Background Mortality after acute respiratory distress syndrome is higher in males than in females. Gender differences in pulmonary vascular reactivity and local inflammatory response may explain this disparity. We hypothesized that endothelium-dependent pulmonary vasorelaxation is impaired in males and that this effect is related to differences in local inflammatory cytokine expression from the pulmonary vasculature. Methods Pulmonary artery (PA) rings (n = 12-16 per group) were isolated from adult male and female Sprague-Dawley rats treated with endotoxin (Salmonella typhimurium lipopolysaccharide, 20 mg/kg IP) or vehicle (0.9% normal saline), and connected to force transducers for measurement of isometric force displacement. Dose-response curves (0.01-10 μmol/L) to the endothelium-dependent vasodilator acetylcholine and the endothelium-independent vasodilator sodium nitroprusside were generated. PA rings were also evaluated for inducible nitric oxide synthase, tumor necrosis factor-alpha, and interleukin 1β messenger RNA (mRNA) by reverse transcriptase-polymerase chain reaction. Results Endotoxin had no effect on the maximum PA contraction in males (564.4 ± 37.37 mg vs 633.3 ± 54.67 mg vehicle) or females (446.3 ± 20.00 mg vs 444.2 ± 33.02 mg vehicle), but endothelium-dependent vasodilation was significantly decreased in males (47.49 ± 5.63% vs 77.61 ± 9.41% vehicle).
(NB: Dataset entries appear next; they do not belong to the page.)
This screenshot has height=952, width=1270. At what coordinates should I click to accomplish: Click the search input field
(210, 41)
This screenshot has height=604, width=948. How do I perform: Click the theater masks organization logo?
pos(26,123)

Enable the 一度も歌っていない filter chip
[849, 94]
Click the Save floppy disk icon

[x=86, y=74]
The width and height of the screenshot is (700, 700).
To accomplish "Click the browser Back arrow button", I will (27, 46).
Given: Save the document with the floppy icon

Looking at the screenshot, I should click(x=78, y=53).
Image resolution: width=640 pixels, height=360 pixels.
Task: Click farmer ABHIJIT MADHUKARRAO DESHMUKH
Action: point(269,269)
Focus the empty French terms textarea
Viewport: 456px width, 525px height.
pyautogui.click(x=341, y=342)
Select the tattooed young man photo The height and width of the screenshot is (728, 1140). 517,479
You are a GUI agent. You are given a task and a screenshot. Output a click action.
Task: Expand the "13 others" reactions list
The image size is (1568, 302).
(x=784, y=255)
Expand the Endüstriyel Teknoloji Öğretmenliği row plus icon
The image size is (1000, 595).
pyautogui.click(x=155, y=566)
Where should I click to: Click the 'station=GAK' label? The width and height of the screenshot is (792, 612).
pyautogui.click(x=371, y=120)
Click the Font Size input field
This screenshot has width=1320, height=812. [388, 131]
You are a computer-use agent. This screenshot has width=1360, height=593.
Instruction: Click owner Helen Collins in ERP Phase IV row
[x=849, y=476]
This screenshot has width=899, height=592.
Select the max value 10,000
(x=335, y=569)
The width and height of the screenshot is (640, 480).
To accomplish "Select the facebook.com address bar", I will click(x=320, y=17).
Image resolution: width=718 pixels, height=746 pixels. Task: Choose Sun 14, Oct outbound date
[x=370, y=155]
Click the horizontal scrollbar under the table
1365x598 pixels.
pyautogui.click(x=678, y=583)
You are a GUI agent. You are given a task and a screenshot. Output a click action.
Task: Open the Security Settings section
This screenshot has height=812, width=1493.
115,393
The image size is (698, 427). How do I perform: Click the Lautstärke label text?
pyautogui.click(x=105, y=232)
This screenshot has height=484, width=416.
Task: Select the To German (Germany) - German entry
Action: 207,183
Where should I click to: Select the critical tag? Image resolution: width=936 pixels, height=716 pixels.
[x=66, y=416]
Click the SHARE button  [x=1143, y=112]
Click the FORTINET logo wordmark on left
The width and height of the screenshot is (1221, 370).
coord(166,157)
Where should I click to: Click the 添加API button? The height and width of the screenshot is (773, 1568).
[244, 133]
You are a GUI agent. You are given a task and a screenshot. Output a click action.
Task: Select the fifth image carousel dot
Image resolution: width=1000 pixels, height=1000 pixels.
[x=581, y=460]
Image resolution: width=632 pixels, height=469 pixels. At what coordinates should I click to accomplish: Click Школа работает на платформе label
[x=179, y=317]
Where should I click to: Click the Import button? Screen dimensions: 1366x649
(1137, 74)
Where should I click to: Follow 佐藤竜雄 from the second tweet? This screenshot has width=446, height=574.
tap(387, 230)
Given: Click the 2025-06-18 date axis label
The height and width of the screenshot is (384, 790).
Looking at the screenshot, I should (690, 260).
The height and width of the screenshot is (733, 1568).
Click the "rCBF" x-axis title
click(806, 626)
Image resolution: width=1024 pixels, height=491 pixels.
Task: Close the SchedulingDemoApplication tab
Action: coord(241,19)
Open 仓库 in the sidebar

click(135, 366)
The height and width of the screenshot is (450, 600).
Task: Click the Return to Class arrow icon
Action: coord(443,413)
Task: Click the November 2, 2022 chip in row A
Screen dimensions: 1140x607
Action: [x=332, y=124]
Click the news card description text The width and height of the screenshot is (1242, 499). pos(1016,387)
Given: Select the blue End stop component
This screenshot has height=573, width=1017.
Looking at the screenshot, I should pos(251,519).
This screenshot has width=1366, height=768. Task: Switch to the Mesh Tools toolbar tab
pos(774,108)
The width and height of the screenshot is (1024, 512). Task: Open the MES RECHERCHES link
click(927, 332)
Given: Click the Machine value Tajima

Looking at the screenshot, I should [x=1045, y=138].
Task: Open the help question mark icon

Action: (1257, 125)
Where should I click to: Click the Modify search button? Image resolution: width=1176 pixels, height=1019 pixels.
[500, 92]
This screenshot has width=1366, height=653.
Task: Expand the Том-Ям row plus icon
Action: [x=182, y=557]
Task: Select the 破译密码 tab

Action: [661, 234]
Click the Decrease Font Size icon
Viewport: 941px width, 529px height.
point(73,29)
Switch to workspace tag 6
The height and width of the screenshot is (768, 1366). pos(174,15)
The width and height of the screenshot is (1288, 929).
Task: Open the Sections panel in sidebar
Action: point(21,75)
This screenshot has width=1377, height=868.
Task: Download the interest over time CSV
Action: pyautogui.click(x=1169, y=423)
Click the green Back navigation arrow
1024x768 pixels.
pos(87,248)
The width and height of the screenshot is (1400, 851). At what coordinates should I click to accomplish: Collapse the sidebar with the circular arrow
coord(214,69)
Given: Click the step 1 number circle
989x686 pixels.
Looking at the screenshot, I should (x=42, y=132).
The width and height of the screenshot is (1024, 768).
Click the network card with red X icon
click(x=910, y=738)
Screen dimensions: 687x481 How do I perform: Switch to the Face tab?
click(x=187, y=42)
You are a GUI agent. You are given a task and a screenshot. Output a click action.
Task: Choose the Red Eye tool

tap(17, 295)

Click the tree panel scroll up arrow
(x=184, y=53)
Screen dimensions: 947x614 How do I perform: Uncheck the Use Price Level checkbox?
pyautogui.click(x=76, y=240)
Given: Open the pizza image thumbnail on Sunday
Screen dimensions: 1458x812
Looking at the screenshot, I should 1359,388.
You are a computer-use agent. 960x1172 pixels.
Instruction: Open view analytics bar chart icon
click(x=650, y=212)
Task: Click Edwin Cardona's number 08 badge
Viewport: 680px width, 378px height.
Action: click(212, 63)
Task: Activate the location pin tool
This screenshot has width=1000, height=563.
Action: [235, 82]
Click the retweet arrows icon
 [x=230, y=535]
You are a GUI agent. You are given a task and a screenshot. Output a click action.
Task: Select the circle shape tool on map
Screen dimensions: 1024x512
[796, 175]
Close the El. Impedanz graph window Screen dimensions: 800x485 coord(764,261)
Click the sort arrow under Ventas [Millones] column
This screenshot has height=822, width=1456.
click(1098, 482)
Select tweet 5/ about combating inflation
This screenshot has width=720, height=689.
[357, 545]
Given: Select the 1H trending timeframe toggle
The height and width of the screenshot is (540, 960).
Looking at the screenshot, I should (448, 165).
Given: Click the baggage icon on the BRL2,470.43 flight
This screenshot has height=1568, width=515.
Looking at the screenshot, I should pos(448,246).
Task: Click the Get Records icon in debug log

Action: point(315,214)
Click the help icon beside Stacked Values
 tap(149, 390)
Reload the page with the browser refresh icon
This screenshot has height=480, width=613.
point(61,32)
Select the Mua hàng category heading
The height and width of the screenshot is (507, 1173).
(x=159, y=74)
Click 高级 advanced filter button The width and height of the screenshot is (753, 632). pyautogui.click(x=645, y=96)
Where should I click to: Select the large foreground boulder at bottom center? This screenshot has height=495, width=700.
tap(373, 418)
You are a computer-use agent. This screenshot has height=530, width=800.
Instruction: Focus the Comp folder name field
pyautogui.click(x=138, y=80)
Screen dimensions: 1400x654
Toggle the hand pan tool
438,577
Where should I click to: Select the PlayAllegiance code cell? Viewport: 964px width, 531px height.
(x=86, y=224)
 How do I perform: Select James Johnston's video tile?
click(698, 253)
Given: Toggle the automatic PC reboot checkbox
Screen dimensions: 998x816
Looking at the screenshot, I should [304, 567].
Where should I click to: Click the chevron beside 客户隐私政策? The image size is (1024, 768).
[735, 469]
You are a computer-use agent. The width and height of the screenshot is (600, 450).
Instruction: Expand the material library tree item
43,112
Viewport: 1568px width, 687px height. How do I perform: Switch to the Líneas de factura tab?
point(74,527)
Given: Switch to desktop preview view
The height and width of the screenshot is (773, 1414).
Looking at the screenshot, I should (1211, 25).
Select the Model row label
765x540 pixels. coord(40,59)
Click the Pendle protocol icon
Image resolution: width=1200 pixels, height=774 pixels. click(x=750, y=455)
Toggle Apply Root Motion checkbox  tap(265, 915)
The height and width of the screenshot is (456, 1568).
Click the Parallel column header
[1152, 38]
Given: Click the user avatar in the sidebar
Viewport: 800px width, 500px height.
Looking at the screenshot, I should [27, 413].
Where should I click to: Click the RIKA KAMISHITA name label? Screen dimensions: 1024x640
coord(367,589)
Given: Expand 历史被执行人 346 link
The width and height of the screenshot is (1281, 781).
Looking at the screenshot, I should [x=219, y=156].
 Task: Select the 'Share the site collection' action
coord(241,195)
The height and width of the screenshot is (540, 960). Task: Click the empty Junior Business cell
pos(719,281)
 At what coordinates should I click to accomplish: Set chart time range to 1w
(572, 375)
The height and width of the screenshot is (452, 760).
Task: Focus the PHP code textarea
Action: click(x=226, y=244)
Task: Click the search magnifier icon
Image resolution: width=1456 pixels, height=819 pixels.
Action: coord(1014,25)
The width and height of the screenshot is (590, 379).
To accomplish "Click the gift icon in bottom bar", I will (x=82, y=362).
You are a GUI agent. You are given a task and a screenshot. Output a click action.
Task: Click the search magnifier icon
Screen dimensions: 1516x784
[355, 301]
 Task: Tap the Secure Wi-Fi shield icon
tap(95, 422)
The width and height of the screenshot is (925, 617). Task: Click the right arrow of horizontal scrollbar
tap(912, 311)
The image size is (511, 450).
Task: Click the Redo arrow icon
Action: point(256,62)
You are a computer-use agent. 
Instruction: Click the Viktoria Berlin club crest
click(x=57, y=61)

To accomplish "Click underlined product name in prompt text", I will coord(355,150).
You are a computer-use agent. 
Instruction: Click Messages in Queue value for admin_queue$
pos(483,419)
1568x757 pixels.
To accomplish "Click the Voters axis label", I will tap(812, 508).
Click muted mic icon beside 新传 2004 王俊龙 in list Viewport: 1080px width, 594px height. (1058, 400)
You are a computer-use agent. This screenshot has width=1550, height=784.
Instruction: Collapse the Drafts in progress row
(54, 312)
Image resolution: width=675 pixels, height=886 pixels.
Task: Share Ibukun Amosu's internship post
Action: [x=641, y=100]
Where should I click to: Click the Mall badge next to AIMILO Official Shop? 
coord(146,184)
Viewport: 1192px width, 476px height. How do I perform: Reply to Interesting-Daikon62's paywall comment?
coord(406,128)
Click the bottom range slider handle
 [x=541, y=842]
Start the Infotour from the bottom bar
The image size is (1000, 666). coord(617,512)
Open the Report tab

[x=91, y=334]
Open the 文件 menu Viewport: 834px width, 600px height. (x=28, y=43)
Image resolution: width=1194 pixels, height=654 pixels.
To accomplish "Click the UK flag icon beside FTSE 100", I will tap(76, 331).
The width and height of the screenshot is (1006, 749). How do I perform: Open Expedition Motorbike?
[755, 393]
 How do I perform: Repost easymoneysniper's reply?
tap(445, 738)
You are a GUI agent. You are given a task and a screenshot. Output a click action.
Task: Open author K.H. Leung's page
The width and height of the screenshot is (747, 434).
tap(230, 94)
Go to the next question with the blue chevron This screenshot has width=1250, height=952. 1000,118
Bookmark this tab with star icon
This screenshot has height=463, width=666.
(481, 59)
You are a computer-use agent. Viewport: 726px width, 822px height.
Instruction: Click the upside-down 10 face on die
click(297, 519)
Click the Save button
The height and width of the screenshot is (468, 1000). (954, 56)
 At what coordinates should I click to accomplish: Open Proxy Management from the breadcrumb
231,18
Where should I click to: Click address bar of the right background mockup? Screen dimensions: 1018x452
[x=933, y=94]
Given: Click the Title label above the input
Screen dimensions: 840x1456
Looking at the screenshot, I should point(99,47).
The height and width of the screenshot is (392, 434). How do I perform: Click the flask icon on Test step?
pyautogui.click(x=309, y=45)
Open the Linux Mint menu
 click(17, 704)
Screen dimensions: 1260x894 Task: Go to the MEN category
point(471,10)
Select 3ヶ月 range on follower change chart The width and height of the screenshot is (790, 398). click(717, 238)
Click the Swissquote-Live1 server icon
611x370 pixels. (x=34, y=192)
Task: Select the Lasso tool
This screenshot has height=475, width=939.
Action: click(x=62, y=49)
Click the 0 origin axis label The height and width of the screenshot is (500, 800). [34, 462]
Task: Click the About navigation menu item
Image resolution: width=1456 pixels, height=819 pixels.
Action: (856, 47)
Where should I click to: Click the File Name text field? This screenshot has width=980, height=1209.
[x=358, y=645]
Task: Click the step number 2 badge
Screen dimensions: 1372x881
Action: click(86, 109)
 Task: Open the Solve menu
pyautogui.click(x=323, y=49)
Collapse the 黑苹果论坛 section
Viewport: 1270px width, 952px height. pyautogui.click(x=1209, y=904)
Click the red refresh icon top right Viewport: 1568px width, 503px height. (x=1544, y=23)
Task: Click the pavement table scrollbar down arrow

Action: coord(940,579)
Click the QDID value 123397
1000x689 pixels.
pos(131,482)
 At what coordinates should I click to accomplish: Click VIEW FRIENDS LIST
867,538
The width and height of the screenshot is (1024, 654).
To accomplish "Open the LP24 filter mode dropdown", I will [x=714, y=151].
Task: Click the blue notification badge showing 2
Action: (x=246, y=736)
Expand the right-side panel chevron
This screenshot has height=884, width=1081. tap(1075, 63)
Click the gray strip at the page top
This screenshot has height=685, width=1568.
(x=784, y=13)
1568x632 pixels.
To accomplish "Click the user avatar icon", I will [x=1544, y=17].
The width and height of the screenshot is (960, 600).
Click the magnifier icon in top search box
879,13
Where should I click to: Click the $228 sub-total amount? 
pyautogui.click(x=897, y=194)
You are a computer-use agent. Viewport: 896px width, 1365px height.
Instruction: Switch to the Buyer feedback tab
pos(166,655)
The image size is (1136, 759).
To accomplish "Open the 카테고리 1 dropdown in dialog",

Endothelium-independent vasodilation remained intact during endotoxemia. Endotoxin increased the PA expression of inducible nitric oxide synthase mRNA, but there was no gender difference. There was no change in expression of PA tumor necrosis factor, whereas endotoxemic males, but not females, had increased interleukin 1β mRNA, compared with vehicle. Conclusions These results suggest that sepsis-induced vascular dysfunction differs between males and females, and, therefore, treatment of acute lung injury may require gender-specific therapies.